Mais ce n’est pas tout. La bêcheuse indique à son compagnon de voyage : « … je ne supporte plus les mauvais thés, les sachets en papier blanchi. » Je me dis : « elle se moque de moi ». Le thé enveloppé dans de la mousseline c’est essentiellement du marketing qui vise à faire croire aux consommateurs qu’ils dégustent autre chose que du vulgaire thé en sachets. Autrement dit, c’est du thé qui, pardonnez-moi l’expression, pète plus haut que son cul parce qu’il est globalement (voire entièrement) équivalent au thé en sachets. Bref, Emma commence à me porter sur les nerfs.

Mais ce n’est pas tout (c’est une coriace et elle a décidé de m’achever). Pendant que sa cochonnerie trempouille dans son eau chaude, Emma se met à étaler sa culture en lisant à son interlocuteur un extrait du Livre du thé d’Okakura Kakuzô. Et, là, je vacille ; je m’avoue vaincue : cette femme est une diablesse. Comment peut-on boire du thé emballé tout en citant un maître qui évoque la cérémonie du thé japonaise dans toute sa délicatesse, sa complexité, sa philosophie, bref la quintessence de l’art de consommer le thé (même si je trouve le matcha absolument imbuvable) ? C’est carrément insultant !
C’était mon coup de sang du jour.
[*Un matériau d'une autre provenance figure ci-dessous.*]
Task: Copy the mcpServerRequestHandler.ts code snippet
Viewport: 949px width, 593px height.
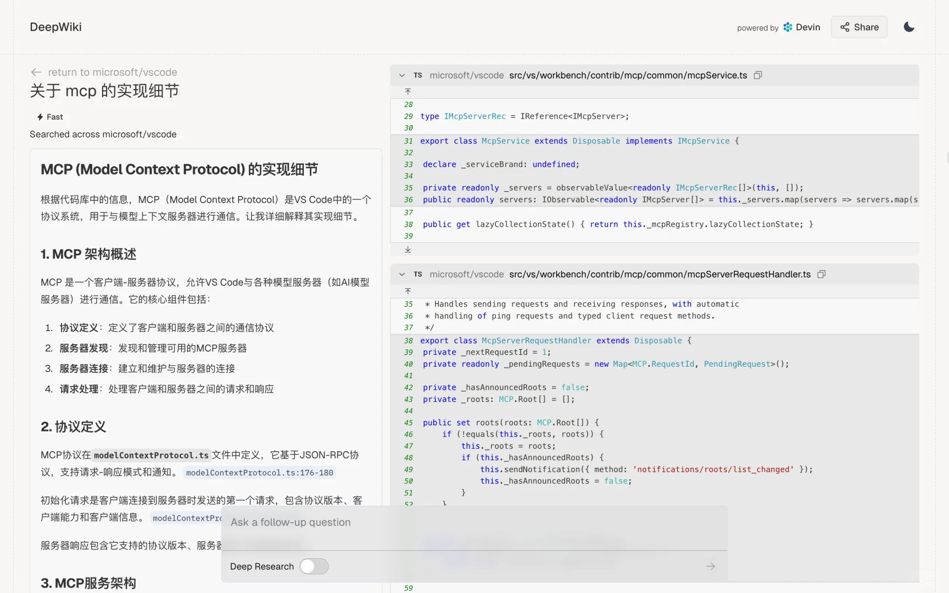Action: (821, 274)
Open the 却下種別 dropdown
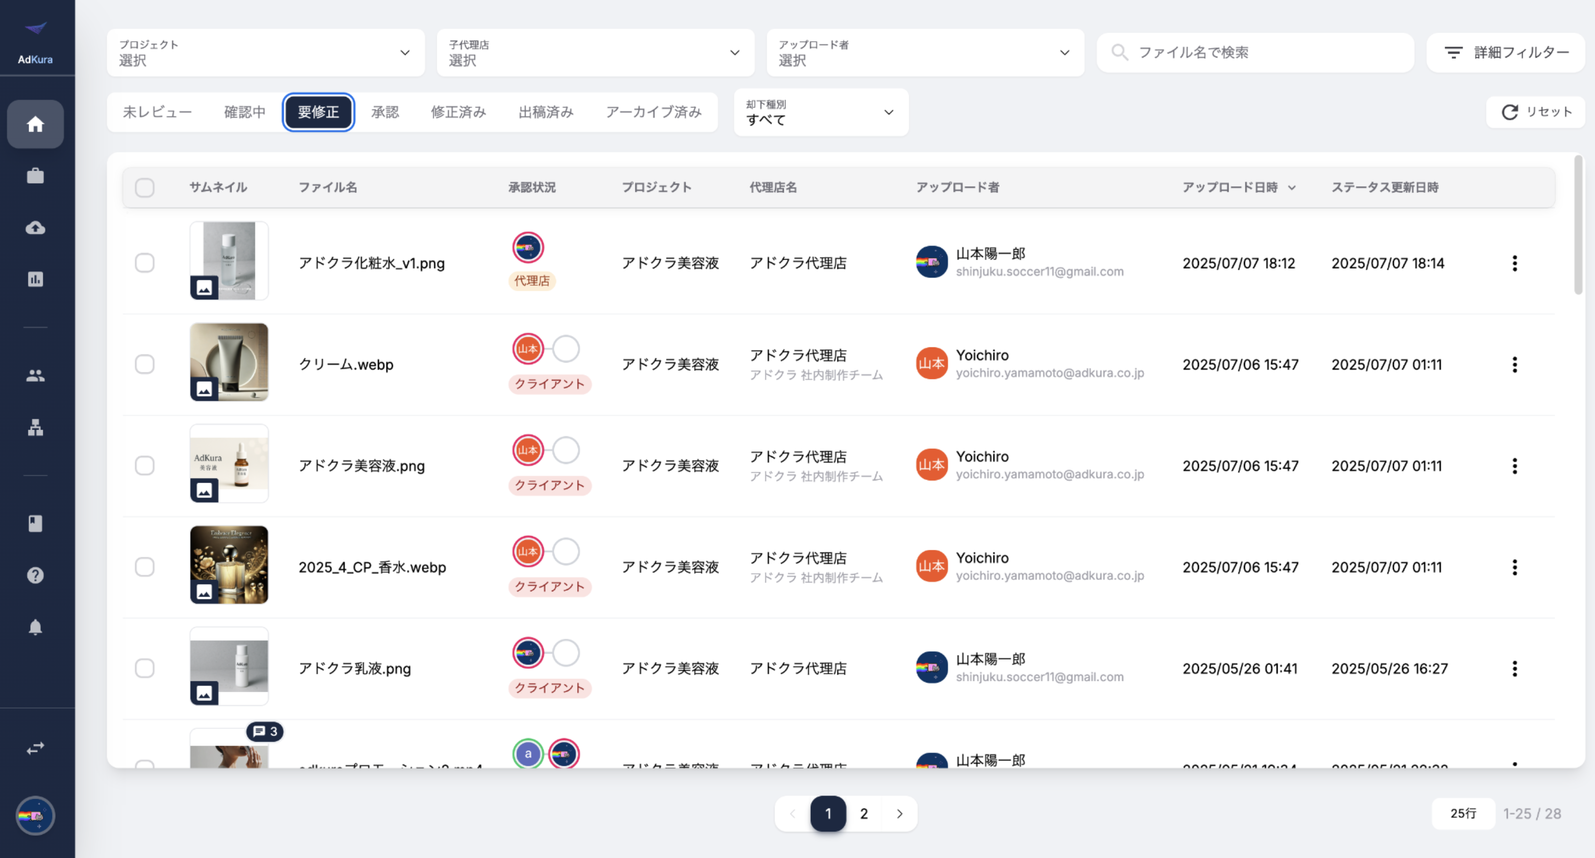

Promis, je ne reviendrai pas sur cet épisode quand je parlerai du livre en question ;)


Je signale que cette nouvelle rubrique (que je voulais mettre en place depuis longtemps) n’a pas pour vocation de « lâcher la vapeur » chaque fois. J’espère bien, au contraire, y partager des remarques plus agréables sur mes lectures à l’avenir.